What you have to do =>
Resume the article on Facebook MyRocks at MariaDB after its final sentence, keeping its tone and subject, without drawing on the data that follows.

Passage shown =>
December 7, 2016

Facebook MyRocks at MariaDB

Recently my colleague Rasmus Johansson announced that MariaDB is adding support for the Facebook MyRocks storage engine. Today I’m going to share a bit more on what that means for MariaDB users. Members of the Facebook Database Engineering team helped us answer some questions we think our community will have about MyRocks.

Benefits of MariaDB Server’s Extensible Architecture
Before discussing specifics of MyRocks, new readers may benefit from a description of MariaDB Server architecture, which is extensible at every layer including the storage layer. This means users and the community can add functionality to meet unique needs. Community contributions are one of MariaDB’s greatest advantages over other databases, and a big reason for us becoming the fastest growing open source database in the marketplace.

Openness in the storage layer is especially important because being able to use the right storage engine for the right use case ensures better performance optimization. Both MySQL and MariaDB support InnoDB - a well known, general purpose storage engine. But InnoDB is not suited to every use case, so the MariaDB engineering team is extending support for additional storage engines, including Facebook’s MyRocks for workloads requiring greater compression and IO efficiency, and MariaDB ColumnStore (currently in beta), which will provide faster time-to-insight with Massively Parallel Execution (MPP).

Facebook MyRocks for MariaDB
When searching for a storage engine that could give greater performance for web scale type applications, MyRocks was an obvious choice because of its superior handling of data compression and IO efficiency. Besides that, its LSM architecture allows for very efficient data ingestion, like read-free replication slaves, or fast bulk data loading.

As we add support for new storage engines, many of our current users may ask, “What happens to MariaDB’s support for InnoDB? Do I have to migrate?” Of course not! We have no plans to abandon InnoDB. InnoDB is a proven storage engine and we expect it to continue to be used by MariaDB users. But we do expect that deployments that need highest possible efficiency will opt for MyRocks because of its performance gains and IO efficiency. Over time, as MyRocks matures we expect it will become appropriate for even more use cases.

Information provided =>
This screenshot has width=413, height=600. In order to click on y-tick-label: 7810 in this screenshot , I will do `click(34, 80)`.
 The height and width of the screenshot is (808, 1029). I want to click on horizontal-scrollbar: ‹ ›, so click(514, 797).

Your response =>
The first MariaDB version of MyRocks will be available in a release candidate of MariaDB Server 10.2 coming this winter. Our goal is for MyRocks to work with all MariaDB features, but some of them, like optimistic parallel replication, may not work in the first release. MariaDB is an open source project that follows the "release often, release early" approach, so our goal is to first make a release that meets core requirements, and then add support for special cases in subsequent releases.

Now let’s move onto my discussion with Facebook’s Database Engineering team!

Can you tell us a bit about the history of RocksDB at Facebook?

In 2012, we started to build an embedded storage engine optimized for flash-based SSD, by forking LevelDB. The fork became RocksDB, which was open-sourced on November 2013 [1] . After RocksDB proved to be an effective persistent key-value store for SSD, we enhanced RocksDB for other platforms. We improved its performance on DRAM in 2014 and on hard drives in 2015, two platforms with production use cases now.

Over the past few years, we've introduced numerous features and improvements. To name a few, we built compaction filter and merge operator in 2013, backup and column families in 2014, transactions and bulk loading in 2015, and persistent cache in 2016. See the list of features that are not in LevelDB: https://github.com/facebook/rocksdb/wiki/Features-Not-in-LevelDB .

Early RocksDB adopters at Facebook such as the distributed key-value store ZippyDB [2], Laser [2] and Dragon [3] went into production in early 2013. Since then, many more new or existing services at Facebook started to use RocksDB every year. Now RocksDB is used in a number of services across multiple hardware platforms at Facebook.

[1] https://code.facebook.com/posts/666746063357648/under-the-hood-building-and-open-sourcing-rocksdb/ and http://rocksdb.blogspot.com/2013/11/the-history-of-rocksdb.html
[2] https://research.facebook.com/publications/realtime-data-processing-at-facebook/
[3] https://code.facebook.com/posts/1737605303120405/dragon-a-distributed-graph-query-engine/

Why did FB go down the RocksDB path for MySQL?

MySQL is a popular storage solution at Facebook because we have a great team dedicated to running MySQL at scale that provides a high quality of service. The MySQL tiers store many petabytes of data that have been compressed with InnoDB table compression. We are always looking for ways to improve compression and the LSM algorithm used by RocksDB has several advantages over the B-Tree used by InnoDB. This led us to MyRocks: RocksDB is a key-value storage engine. MyRocks implements that MySQL storage engine API to make RocksDB work with MySQL and provide SQL functionality. Our initial goal was to get 2x more compression from MyRocks than from compressed InnoDB without affecting read performance. We exceeded our goal. In addition to getting 2x better compression, we also got much lower write rates to storage, faster database loads, and better performance.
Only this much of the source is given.